* Collected data entries:

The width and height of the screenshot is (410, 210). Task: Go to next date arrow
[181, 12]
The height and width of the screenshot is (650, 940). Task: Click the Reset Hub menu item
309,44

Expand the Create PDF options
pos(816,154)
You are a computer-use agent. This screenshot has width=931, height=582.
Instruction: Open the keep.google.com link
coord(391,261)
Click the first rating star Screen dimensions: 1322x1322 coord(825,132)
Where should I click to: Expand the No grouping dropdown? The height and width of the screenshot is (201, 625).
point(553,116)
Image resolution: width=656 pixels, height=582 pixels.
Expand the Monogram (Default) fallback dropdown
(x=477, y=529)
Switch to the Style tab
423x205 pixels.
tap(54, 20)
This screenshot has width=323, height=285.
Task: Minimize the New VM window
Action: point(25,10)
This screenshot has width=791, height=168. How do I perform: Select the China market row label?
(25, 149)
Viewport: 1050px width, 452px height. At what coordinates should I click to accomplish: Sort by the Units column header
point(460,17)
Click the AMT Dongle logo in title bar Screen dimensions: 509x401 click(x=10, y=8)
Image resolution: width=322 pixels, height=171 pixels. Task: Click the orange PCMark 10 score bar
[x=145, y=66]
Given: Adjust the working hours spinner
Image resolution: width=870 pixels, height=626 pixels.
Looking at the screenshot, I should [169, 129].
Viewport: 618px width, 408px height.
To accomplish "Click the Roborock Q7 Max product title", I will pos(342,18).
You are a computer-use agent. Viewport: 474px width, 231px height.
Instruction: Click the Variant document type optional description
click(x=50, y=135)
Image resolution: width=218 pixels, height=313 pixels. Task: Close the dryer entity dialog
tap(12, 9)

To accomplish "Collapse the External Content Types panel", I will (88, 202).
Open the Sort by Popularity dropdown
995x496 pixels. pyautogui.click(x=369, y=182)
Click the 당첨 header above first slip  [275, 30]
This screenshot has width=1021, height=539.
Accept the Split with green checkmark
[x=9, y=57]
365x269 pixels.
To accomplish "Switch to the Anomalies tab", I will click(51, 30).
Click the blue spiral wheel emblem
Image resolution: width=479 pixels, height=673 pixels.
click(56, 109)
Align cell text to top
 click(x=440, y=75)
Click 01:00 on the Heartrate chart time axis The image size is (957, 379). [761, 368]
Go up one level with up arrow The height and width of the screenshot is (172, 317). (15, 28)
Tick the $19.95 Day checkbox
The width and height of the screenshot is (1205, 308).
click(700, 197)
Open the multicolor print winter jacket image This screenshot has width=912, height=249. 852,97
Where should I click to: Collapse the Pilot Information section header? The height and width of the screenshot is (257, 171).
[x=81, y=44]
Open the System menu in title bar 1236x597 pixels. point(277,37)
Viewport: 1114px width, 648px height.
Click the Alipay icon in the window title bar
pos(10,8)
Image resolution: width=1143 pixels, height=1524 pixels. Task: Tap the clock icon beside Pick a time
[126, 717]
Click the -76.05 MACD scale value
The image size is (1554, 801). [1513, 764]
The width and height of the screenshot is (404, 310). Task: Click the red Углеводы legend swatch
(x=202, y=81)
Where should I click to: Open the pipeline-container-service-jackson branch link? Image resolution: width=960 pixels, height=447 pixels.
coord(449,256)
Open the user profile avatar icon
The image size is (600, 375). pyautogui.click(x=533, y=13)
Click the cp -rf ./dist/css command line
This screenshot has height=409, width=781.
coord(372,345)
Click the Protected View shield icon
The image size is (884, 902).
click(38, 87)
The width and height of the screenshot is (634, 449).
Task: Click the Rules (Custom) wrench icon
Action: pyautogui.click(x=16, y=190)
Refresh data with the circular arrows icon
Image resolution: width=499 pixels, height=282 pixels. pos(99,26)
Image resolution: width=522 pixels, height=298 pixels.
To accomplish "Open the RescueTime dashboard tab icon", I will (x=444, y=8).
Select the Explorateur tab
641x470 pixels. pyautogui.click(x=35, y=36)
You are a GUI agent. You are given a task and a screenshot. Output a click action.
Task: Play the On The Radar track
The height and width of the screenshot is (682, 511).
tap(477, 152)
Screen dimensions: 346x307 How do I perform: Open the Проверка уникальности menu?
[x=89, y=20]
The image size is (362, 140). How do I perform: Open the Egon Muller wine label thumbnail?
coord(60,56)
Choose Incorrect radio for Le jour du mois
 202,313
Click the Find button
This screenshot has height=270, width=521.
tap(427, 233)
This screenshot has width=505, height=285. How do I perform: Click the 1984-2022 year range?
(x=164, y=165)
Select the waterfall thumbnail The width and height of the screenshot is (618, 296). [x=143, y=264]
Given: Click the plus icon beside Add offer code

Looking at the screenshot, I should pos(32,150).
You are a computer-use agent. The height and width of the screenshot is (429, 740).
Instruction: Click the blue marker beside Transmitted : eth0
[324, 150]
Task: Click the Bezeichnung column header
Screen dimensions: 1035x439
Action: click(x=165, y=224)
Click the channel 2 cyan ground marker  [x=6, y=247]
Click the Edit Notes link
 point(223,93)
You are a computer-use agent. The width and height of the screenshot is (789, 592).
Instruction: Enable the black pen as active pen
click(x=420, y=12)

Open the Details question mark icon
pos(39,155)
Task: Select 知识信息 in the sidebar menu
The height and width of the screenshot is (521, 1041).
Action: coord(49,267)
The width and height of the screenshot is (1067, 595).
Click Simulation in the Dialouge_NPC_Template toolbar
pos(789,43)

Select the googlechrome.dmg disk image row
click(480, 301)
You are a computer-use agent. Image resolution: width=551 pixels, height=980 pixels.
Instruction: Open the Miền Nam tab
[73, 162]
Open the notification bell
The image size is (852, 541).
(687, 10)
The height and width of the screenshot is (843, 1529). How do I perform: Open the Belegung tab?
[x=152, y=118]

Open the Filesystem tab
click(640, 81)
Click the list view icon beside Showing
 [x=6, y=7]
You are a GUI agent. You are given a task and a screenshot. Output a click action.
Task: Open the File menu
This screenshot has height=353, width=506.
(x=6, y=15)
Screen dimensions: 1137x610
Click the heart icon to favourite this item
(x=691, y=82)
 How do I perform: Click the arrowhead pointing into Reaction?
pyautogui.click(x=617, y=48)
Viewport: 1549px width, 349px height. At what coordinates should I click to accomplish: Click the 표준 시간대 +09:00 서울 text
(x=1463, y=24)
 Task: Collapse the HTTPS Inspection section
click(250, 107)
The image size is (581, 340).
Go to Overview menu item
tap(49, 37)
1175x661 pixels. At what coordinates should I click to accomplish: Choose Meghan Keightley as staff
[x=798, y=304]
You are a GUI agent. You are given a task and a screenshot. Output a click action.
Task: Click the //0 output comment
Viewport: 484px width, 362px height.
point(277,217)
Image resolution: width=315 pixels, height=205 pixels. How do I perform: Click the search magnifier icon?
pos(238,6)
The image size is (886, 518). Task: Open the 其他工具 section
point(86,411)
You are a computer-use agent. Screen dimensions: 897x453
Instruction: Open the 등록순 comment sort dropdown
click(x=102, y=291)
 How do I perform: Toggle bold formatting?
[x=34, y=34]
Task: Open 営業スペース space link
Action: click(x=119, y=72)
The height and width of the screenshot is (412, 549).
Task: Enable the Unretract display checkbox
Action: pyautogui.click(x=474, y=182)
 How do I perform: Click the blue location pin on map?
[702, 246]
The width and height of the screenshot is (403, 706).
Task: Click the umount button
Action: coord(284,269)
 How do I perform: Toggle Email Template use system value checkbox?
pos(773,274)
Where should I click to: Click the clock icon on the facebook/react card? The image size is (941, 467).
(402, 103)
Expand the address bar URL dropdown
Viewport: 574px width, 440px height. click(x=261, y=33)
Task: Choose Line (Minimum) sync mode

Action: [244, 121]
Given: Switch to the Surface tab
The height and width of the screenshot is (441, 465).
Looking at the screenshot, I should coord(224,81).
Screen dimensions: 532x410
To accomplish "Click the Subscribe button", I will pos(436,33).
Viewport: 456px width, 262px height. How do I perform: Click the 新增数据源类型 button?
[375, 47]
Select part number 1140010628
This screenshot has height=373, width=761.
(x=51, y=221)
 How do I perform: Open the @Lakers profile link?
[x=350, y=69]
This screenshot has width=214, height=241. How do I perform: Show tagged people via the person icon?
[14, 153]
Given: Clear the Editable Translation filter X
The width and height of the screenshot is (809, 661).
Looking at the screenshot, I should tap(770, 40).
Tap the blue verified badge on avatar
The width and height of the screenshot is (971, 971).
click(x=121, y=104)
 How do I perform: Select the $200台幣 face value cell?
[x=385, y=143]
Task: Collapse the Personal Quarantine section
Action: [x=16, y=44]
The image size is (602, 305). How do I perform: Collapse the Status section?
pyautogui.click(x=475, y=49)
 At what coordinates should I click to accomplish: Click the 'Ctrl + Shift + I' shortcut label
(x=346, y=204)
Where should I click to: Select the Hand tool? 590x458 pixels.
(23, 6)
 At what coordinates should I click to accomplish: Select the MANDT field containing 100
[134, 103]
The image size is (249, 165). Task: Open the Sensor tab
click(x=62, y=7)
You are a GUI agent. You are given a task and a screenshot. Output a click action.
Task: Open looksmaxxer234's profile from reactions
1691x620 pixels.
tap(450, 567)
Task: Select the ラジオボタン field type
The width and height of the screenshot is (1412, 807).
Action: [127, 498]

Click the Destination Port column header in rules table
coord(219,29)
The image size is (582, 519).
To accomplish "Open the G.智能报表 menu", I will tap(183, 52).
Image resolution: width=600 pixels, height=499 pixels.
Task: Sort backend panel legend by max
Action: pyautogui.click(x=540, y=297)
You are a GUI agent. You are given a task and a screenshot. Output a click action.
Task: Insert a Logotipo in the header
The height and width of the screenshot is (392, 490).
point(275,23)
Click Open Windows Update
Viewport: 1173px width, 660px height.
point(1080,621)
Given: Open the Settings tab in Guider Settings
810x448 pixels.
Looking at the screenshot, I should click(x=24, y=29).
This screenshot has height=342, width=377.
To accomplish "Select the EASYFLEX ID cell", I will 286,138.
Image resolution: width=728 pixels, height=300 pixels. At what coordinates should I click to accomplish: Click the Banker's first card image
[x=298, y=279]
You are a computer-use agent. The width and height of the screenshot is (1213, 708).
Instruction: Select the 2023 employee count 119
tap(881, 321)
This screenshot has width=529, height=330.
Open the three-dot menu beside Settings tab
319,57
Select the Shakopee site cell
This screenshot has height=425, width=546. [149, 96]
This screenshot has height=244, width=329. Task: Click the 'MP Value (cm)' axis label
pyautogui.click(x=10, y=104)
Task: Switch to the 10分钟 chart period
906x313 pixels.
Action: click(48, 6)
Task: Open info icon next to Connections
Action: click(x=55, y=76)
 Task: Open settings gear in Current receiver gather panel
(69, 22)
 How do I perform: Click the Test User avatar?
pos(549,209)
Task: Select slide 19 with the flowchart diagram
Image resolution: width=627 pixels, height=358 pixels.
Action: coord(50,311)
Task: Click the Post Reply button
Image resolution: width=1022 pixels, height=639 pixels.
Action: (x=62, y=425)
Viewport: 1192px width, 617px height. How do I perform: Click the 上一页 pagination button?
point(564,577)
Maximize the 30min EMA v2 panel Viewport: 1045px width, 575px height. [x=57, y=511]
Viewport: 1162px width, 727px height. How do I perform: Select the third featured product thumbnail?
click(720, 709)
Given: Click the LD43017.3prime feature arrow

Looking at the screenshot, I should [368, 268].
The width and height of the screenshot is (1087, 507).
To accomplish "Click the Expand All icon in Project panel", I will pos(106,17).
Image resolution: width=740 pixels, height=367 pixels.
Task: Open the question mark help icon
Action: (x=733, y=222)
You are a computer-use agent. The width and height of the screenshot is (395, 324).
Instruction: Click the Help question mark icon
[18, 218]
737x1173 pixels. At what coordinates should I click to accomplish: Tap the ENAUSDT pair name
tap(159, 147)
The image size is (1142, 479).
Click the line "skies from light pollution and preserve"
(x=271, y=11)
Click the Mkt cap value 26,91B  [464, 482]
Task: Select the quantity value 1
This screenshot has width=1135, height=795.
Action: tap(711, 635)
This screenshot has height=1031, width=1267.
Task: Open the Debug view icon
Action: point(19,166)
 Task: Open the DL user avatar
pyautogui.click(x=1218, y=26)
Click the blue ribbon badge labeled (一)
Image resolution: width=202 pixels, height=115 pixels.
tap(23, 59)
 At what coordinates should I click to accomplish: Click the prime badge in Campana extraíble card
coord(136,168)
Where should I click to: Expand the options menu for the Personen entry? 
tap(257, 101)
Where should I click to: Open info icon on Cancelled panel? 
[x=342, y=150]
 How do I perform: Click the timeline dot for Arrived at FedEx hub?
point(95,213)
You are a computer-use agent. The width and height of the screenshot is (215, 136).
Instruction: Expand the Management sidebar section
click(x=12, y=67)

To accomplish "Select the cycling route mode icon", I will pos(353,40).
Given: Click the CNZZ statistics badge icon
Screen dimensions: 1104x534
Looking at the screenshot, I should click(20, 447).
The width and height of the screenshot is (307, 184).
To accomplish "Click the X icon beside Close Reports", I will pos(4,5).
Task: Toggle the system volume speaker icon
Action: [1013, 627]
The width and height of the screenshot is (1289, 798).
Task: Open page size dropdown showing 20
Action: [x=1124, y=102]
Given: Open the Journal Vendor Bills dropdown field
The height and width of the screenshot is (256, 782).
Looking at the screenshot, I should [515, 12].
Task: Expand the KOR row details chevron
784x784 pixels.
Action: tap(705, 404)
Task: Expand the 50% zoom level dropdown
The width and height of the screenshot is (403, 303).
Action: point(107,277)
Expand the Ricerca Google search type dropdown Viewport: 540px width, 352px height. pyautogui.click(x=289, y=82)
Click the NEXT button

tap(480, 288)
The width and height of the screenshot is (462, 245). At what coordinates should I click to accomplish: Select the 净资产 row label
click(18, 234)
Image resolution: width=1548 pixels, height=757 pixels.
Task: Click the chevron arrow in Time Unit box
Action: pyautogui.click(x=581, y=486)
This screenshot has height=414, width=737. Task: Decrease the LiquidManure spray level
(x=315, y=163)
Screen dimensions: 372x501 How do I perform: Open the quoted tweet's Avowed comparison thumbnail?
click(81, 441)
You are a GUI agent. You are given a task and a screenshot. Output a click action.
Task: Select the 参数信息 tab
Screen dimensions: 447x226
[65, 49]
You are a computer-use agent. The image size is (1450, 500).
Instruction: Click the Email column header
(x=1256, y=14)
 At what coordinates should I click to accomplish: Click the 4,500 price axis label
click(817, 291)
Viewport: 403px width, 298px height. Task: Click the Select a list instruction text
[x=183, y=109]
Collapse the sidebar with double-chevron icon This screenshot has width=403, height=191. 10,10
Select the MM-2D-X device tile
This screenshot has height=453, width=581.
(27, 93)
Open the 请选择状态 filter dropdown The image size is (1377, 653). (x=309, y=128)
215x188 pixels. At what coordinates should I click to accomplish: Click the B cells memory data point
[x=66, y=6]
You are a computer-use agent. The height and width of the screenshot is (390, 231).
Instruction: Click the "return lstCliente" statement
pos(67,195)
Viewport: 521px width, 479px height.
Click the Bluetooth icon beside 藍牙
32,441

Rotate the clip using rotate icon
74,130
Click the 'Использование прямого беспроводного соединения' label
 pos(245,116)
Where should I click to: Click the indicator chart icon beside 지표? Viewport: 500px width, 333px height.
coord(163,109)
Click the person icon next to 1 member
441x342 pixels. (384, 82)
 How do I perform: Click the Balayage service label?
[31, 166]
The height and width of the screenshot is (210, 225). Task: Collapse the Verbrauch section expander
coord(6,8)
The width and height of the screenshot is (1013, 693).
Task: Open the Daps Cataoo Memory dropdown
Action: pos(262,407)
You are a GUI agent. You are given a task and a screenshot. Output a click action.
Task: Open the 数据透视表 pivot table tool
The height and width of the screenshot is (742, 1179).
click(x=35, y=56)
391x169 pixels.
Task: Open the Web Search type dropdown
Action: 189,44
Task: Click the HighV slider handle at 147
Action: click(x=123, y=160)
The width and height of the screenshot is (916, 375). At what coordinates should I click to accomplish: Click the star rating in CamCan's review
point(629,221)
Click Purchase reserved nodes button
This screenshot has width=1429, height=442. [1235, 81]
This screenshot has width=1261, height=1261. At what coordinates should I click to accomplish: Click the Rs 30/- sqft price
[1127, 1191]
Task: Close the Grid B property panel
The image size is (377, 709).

* Task description: Your answer should consist of each line above in which "Switch" appears.

* Result below:
Switch to the Style tab
To accomplish "Switch to the Anomalies tab", I will click(51, 30).
Given: Switch to the Surface tab
Task: Switch to the 10分钟 chart period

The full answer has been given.